# Language Models from Scratch

### Getting the Data

The dataset contains the first 10,000 numbers written out in English.

In [None]:
from fastai.text.all import *
from fastbook import *

In [None]:
path = untar_data(URLs.HUMAN_NUMBERS)

In [None]:
Path.BASE_PATH = path

In [None]:
path.ls()

Let's open those two files and see what's inside. At first we'll join all of the texts together and ignore the train/valid split given by the dataset (we'll come back to that later):

In [None]:
lines = L()
with open(path/'train.txt') as f: lines += L(*f.readlines())
with open(path/'valid.txt') as f: lines += L(*f.readlines())
lenes

We take all those lines and concatenate them in one big stream. To mark when we go from one number to the next, we use a '.' as a separator:

In [None]:
text = ' . '.join([l.strip() for l in lines])
text[:100]

We can tokenize this dataset by splitting on spaces:

In [None]:
tokens = text.split(' ')
tokens[:10]

To numericalize, we have to create a list of all the unique tokens (our vocab):

In [None]:
vocab = L(*tokens).unique()
vocab

Then we can convert our tokens into numbers by looking up the index of each in the vocab:

In [None]:
word2idx = {w:x for i,w in enumerate(vocab)}
nums = L(word2idx[i] for i in tokens)
nums

Now we have a small dataset, we can create a language model.

## Language Model from Scratch

To turn this into a neural network would be to specify that we are going to predict each word based on the previous three words.  
We can do that with plain Python. First, we need to go through our token and create a range from 0 to the length of our tokens minus 4, and every 3 of them. That will allow us to grab 3 tokens at a time.

In [None]:
L((tokens[i:i+3], tokens[i+3]) for i in range(0, len(tokens)-4,3))
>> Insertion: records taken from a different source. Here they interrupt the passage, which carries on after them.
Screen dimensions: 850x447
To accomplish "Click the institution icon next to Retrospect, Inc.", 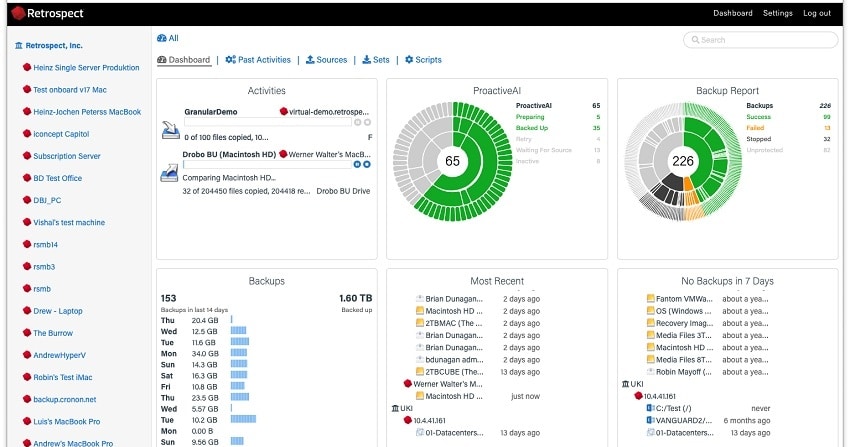I will click(19, 45).
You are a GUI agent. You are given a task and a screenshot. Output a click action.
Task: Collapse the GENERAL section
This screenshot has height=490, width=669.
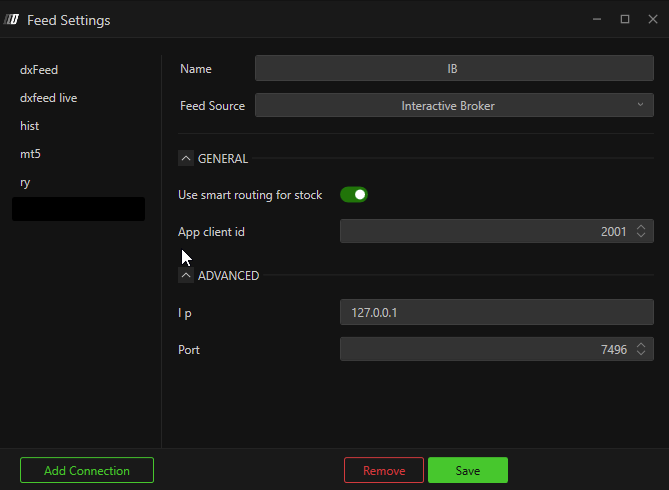(186, 158)
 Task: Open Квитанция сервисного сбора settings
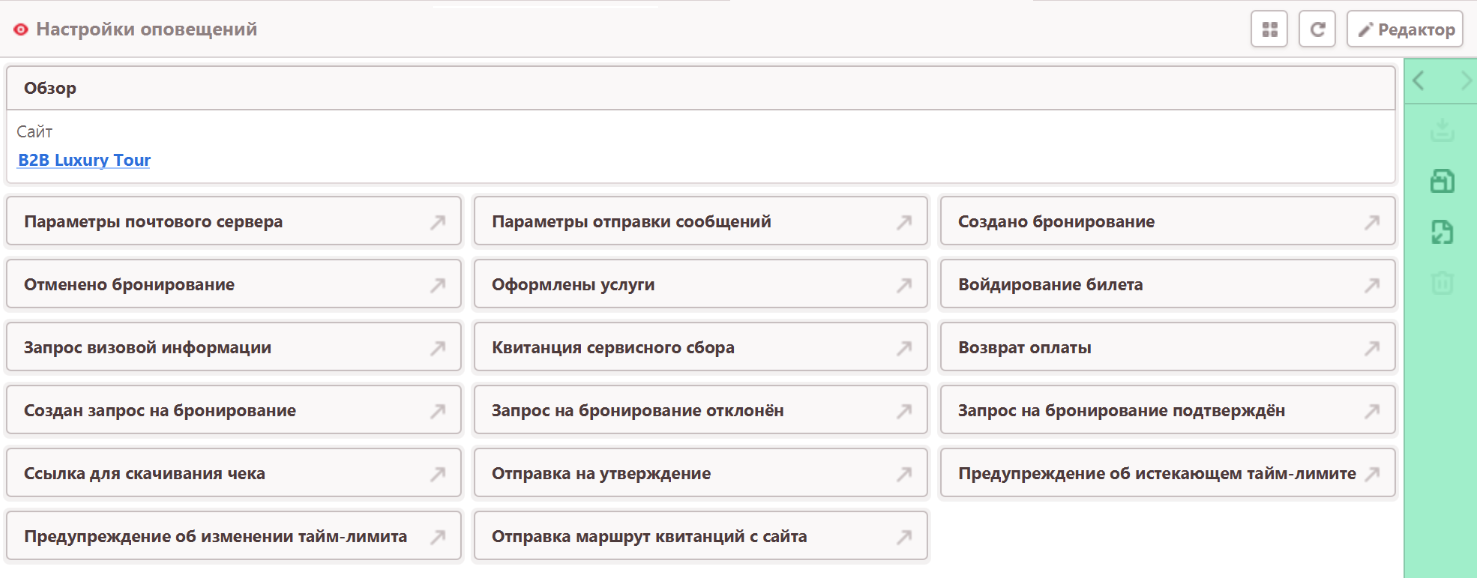(x=700, y=348)
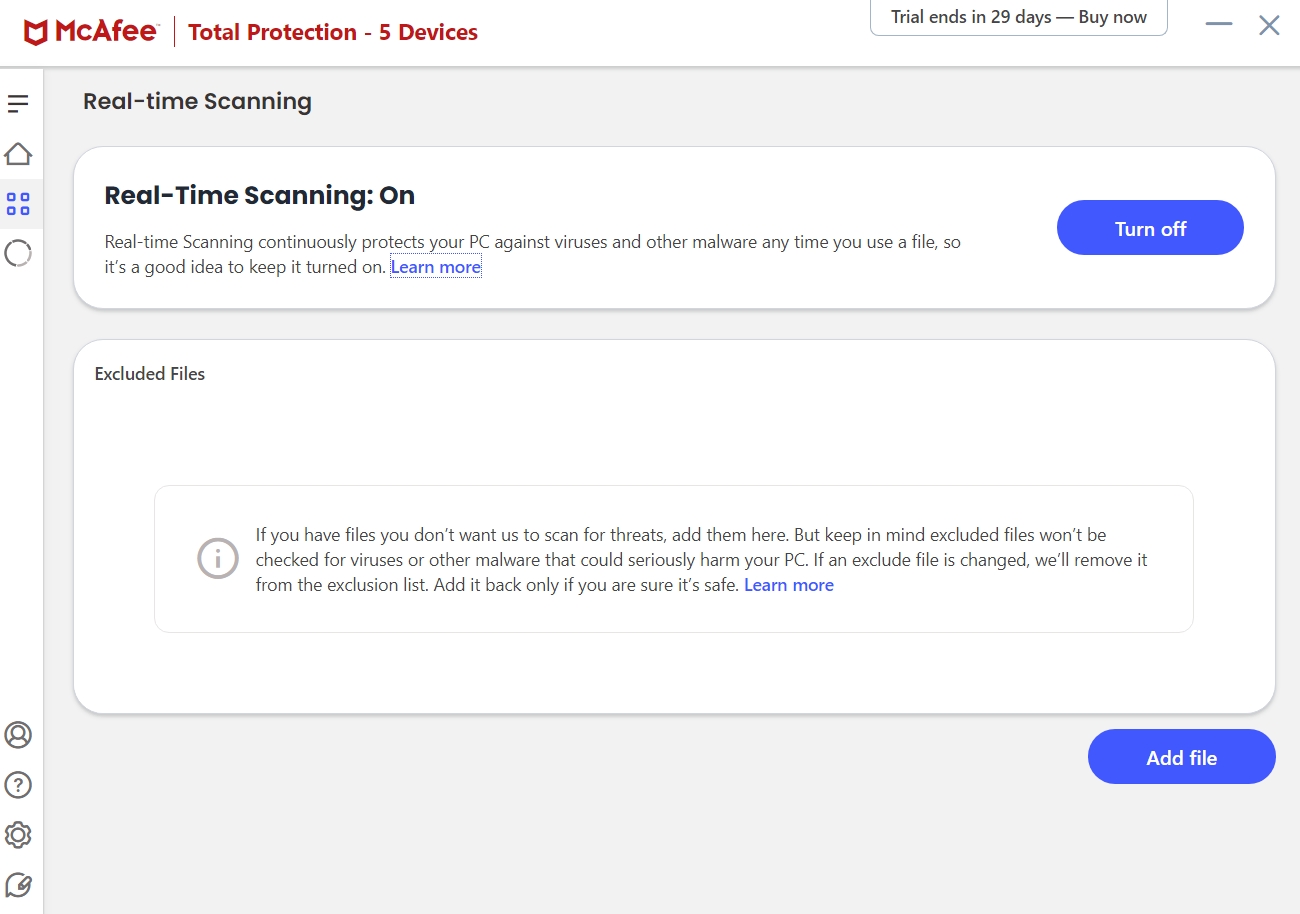Click the Add file button
The image size is (1300, 914).
pyautogui.click(x=1181, y=758)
Now we will do it with tensors of the numericalized values, which is what the model will actually use:

In [None]:
seqs = L((tensor(nums[i:i+3]), nums[i+3]) for i in range(0, len(nums)-4, 3))
seqs

We can create batches using dataloaders and split them randomly:

In [None]:
bs = 64
cut = int(len(seqs) * 0.8)
dls = DataLoaders.from_dsets(seqs[:cut], seqs[cut:], bs=64, shuffle=False)

We can now create a neural network architecture that takes three numericalized words as input and tries to predict the next as the dependent variable.

### Our Language Model in PyTorch

We can now create the language model module:

In [None]:
class LMModel1(Module):
    def __init__(self, vocab_sz, n_hidden):
        self.i_h = nn.Embedding(vocab_sz, n_hidden)  
        self.h_h = nn.Linear(n_hidden, n_hidden)     
        self.h_o = nn.Linear(n_hidden,vocab_sz)
        
    def forward(self, x):
        h = F.relu(self.h_h(self.i_h(x[:,0])))
        h = h + self.i_h(x[:,1])
        h = F.relu(self.h_h(h))
        h = h + self.i_h(x[:,2])
        h = F.relu(self.h_h(h))
        return self.h_o(h)

This is a three layer neural network.  
- The embedding layer (i_h, for input to hidden)
- The linear layer to create the activations for the next word (h_h, for hidden to hidden)
- A final linear layer to predict the fourth word (h_o, for hidden to output)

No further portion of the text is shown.